When she heard Drayle’s footsteps swishing through the grass, she met him out on the porch and pushed him into the wooden rocker.

“Let me help you with your boots,” she said.

She pulled each boot off and lined them up beside the door. Then she pulled off his socks and massaged his feet. They stank like the outdoors, but she rubbed them anyway, paying particular attention to the large bunion on his right foot.

He enjoyed her attention for a few minutes before smiling down at her.

“Lizzie?”

“Hmm?”

“If I tell you that I’ve already decided to sell Philip, will you still take care of me?”

She dropped his foot and it fell with a thud onto the wooden porch.

“For real?”

He nodded.

She studied him for a moment, then leaned down and kissed the stinking, sweating toe.

This time, Philip and George joined them. The four slaves sat mute before Lizzie as she read.

What is the denunciation with which we are charged? It is endeavoring, in our faltering human speech, to declare the enormity of the sin of making merchandise of men,-of separating husband and wife,-taking the infant from its mother, and selling the daughter to prostitution,-of a professedly Christian nation denying, by statute, the Bible to every sixth man and woman of its population, and making it illegal for ‘two or three’ to meet together, except a white man be present! What is this harsh criticism of motives with which we are charged?

“Slow down, Miss Lizzie. I don’t want to miss a thang,” George interrupted.

Lizzie’s next words were slow and deliberate:

The South is one great brothel, where half a million of women are flogged to prostitution, or, worse still, are degraded to believe it honorable. The public squares of half our great cities echo to the wail of families torn asunder at the auction-block; no one of our fair rivers that has not closed over the negro seeking in death a refuge from a life too wretched to bear; thousands of fugitives skulk along our highways, afraid to tell their names, and trembling at the sight of a human being; free men are kidnapped in our streets, to be plunged into that hell of slavery; and now and then one, as if by miracle, after long years, returns to make men aghast with his tale.

Lizzie stopped reading. She paused for a minute although no one asked her to explain.

Drayle told Lizzie that while camping he had decided to let Philip go. But first, the barber would have to agree to a price Drayle would set himself.
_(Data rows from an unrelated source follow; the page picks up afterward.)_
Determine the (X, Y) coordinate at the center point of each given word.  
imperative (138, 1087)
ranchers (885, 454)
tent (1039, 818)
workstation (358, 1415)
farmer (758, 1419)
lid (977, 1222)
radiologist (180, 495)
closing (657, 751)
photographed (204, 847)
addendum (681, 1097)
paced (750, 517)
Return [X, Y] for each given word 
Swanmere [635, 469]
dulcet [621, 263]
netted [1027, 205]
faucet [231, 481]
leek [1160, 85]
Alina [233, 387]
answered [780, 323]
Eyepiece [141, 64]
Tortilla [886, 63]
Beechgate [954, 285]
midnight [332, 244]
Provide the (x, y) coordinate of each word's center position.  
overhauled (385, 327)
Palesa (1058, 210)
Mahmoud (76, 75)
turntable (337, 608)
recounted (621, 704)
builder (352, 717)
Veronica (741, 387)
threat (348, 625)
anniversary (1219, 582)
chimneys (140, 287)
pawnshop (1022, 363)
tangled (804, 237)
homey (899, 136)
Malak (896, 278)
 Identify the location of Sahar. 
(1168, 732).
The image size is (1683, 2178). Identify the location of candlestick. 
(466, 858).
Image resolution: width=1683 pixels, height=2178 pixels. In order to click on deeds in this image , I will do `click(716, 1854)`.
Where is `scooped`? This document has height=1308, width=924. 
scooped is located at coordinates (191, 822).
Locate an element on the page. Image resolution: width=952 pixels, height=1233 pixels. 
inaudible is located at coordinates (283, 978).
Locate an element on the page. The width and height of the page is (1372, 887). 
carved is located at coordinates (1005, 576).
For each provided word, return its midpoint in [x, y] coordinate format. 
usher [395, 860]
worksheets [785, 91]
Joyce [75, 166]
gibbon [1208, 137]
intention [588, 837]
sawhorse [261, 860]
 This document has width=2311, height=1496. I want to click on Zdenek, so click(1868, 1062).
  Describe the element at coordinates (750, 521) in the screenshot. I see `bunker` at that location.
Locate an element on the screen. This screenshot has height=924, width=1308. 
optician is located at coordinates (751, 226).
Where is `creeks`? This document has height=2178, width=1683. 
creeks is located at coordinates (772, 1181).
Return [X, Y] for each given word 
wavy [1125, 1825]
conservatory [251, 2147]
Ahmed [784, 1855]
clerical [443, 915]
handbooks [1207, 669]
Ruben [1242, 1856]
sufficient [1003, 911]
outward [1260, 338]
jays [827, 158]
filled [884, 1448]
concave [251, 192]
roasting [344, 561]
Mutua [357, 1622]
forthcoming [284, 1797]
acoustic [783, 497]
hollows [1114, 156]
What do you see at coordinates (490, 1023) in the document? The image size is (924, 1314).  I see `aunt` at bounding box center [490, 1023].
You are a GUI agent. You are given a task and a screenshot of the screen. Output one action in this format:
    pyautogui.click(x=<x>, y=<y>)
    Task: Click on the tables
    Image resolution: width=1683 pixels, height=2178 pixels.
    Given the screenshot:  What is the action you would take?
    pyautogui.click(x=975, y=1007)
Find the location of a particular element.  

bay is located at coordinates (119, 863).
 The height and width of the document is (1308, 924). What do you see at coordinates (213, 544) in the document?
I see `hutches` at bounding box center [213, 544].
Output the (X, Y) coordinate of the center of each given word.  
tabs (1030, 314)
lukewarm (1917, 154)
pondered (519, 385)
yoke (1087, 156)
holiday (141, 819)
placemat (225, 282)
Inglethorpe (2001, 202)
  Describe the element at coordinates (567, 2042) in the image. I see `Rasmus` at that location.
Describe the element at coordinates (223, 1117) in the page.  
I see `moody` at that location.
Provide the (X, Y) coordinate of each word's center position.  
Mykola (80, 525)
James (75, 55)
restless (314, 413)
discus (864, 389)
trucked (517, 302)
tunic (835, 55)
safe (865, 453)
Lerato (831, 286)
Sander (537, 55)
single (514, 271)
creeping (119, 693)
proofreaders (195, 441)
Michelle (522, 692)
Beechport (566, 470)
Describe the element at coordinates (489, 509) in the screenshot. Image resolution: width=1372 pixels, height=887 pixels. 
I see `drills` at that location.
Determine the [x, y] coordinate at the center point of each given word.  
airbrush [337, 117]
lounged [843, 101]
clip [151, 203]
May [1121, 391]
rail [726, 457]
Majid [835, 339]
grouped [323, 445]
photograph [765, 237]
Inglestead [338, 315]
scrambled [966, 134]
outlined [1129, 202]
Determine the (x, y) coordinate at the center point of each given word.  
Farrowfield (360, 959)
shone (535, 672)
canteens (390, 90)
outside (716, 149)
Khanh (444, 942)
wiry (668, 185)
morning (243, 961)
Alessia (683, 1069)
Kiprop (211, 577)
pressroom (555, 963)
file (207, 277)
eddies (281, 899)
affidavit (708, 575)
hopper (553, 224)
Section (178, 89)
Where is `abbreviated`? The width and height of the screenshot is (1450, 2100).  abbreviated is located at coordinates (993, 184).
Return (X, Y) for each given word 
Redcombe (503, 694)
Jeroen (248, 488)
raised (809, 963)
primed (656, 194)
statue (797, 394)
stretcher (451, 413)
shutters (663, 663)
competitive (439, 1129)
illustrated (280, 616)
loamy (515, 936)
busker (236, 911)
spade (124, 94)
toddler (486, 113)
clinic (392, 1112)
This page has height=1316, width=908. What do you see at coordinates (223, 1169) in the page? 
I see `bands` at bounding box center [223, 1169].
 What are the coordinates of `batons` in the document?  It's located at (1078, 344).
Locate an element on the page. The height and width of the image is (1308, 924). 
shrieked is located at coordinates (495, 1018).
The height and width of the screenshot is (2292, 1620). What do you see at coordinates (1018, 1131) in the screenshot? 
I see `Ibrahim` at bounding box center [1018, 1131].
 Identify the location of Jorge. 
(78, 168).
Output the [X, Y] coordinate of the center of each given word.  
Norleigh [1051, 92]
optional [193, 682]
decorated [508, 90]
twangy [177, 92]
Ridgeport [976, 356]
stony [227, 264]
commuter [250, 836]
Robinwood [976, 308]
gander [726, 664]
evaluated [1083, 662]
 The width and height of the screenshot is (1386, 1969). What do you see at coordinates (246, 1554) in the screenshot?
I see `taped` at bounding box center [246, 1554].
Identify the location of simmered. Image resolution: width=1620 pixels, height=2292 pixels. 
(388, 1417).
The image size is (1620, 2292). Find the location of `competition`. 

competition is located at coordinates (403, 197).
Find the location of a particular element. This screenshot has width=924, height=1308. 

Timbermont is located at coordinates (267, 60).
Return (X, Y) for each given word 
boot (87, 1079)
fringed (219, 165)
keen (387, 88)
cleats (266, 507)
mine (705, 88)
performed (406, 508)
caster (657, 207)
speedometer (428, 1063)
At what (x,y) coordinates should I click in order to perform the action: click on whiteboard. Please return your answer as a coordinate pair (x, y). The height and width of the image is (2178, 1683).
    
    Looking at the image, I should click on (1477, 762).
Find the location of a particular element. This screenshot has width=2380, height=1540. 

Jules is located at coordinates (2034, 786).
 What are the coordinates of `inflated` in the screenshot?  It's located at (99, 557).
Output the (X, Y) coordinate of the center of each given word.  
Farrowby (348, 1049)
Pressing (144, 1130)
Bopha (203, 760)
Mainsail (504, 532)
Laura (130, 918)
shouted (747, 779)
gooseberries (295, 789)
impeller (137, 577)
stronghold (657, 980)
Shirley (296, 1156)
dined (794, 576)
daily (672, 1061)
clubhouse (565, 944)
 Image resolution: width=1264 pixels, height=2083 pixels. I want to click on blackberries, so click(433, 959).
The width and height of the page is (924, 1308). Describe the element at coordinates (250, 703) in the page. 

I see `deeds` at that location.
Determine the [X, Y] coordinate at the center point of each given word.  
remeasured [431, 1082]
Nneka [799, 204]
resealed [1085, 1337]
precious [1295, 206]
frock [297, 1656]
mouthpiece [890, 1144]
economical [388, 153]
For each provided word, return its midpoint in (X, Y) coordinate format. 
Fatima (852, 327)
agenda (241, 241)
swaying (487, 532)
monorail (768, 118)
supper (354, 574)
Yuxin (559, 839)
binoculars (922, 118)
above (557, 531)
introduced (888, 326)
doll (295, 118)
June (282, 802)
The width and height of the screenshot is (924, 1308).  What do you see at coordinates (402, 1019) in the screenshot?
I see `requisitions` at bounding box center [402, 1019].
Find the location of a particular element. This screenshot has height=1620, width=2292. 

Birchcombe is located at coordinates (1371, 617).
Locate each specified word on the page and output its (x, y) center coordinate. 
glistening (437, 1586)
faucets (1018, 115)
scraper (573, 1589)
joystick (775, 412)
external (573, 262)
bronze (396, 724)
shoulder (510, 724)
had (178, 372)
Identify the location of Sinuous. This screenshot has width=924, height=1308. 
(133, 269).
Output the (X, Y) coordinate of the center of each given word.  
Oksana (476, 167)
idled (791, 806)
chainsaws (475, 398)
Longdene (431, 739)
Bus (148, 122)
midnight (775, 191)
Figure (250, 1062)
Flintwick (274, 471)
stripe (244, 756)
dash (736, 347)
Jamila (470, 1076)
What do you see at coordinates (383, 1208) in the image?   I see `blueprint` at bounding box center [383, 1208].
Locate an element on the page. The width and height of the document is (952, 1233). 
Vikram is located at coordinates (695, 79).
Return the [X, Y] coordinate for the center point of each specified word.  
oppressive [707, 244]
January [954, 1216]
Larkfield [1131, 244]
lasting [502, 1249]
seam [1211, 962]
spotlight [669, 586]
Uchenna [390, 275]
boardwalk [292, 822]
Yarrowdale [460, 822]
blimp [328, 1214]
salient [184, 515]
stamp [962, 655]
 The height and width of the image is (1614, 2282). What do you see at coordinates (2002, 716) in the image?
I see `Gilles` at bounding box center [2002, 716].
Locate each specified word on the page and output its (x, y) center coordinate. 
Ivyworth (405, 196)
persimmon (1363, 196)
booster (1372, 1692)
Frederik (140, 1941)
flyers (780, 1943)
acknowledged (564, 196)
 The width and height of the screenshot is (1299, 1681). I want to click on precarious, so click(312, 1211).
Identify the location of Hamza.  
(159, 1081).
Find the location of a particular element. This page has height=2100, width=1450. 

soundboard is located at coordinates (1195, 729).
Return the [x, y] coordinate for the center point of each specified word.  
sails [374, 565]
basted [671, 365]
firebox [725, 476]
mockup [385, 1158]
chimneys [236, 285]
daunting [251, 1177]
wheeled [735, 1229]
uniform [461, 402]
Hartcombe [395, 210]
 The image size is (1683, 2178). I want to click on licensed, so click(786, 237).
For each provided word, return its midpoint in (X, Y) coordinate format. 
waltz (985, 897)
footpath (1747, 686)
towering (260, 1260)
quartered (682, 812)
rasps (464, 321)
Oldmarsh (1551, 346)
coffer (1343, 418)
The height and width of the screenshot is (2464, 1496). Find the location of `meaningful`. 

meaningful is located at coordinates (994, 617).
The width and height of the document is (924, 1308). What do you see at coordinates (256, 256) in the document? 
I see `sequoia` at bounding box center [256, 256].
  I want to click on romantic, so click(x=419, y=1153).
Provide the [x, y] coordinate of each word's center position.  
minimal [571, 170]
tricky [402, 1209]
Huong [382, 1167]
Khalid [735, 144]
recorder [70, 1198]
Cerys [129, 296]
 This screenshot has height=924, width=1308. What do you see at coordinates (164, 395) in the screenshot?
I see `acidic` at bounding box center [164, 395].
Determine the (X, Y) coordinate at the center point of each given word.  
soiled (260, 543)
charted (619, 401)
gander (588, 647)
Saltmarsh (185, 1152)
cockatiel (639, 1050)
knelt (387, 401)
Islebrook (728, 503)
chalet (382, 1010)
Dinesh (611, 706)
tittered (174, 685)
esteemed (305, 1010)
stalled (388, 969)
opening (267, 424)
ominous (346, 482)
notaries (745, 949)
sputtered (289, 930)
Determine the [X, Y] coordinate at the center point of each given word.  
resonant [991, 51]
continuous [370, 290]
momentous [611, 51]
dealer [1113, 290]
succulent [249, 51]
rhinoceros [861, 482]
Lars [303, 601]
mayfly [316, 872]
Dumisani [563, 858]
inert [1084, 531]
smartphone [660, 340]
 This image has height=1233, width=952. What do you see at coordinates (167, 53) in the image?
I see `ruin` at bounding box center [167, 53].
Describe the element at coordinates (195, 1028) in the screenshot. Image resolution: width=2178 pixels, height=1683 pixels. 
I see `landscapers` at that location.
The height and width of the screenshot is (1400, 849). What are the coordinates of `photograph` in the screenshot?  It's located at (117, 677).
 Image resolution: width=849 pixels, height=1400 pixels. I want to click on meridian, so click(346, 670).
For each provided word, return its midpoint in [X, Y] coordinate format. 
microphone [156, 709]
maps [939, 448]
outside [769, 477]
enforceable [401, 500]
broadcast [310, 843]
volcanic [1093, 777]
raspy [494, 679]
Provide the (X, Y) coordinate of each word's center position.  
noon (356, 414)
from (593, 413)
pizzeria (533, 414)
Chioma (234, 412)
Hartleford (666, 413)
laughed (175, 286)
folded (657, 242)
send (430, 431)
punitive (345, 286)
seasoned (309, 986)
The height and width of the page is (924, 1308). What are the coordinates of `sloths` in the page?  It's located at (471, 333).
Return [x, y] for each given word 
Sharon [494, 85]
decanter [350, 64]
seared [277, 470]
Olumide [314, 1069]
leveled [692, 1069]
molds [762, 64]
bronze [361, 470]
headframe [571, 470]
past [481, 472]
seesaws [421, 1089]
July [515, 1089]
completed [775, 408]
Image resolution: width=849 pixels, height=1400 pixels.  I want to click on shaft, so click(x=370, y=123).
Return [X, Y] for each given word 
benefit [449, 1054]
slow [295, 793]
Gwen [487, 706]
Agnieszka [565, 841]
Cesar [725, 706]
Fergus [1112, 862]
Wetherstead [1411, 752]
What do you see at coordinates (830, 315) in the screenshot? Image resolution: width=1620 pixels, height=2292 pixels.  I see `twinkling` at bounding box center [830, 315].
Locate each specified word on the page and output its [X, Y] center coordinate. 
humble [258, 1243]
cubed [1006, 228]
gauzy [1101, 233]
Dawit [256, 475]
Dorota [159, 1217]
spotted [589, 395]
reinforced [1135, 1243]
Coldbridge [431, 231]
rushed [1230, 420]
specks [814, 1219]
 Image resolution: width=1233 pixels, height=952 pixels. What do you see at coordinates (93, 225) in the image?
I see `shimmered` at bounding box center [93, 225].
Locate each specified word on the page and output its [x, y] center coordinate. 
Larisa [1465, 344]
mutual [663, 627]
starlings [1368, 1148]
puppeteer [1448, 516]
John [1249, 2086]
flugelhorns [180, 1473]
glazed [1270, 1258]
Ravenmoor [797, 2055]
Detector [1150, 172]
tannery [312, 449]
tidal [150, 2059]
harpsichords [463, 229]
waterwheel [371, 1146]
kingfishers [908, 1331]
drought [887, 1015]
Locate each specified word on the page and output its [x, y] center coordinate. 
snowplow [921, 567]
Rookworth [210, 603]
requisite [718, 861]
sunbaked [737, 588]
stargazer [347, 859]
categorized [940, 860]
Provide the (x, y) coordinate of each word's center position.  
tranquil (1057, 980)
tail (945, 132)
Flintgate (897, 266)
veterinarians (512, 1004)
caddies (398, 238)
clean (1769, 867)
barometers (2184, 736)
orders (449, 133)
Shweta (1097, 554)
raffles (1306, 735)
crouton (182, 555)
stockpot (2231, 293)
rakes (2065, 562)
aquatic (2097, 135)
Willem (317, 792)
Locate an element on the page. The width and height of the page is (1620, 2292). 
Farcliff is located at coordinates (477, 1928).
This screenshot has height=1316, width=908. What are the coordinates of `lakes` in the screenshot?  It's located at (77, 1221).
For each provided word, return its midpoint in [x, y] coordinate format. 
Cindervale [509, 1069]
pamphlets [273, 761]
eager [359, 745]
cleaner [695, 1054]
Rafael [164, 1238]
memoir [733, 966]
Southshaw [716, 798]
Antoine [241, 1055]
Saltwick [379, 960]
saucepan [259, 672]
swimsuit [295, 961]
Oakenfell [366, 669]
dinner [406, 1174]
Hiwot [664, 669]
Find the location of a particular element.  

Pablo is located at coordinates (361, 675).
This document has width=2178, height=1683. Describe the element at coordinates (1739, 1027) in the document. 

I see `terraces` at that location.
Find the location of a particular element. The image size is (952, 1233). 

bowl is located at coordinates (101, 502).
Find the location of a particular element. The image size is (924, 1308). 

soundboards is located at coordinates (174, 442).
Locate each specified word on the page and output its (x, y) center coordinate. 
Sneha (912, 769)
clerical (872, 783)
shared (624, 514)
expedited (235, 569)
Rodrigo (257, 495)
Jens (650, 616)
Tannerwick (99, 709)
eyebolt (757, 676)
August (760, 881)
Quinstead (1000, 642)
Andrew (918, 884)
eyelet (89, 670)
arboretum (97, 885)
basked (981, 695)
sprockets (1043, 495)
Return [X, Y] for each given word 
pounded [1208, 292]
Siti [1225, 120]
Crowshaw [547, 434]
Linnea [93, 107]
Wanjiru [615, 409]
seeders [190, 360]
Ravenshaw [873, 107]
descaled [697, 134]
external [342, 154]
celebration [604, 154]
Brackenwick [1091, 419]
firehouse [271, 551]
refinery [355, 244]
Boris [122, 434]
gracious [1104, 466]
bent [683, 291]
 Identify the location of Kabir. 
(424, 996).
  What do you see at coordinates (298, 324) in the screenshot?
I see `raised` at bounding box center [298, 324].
A price that would allow him to buy another slave with a reputation as good as Philip’s. He had come to this decision because Reenie’s man had convinced him the slave would be no good anymore. He would either try to flee or spend the rest of his days resenting Drayle for it. Philip had a permanent pass that allowed him to run Drayle’s errands or exercise the horses throughout the woods. Sir insisted that those days were over. And even though Drayle objected, Sir ominously reminded him that some slaves had even killed their masters over such disappointments.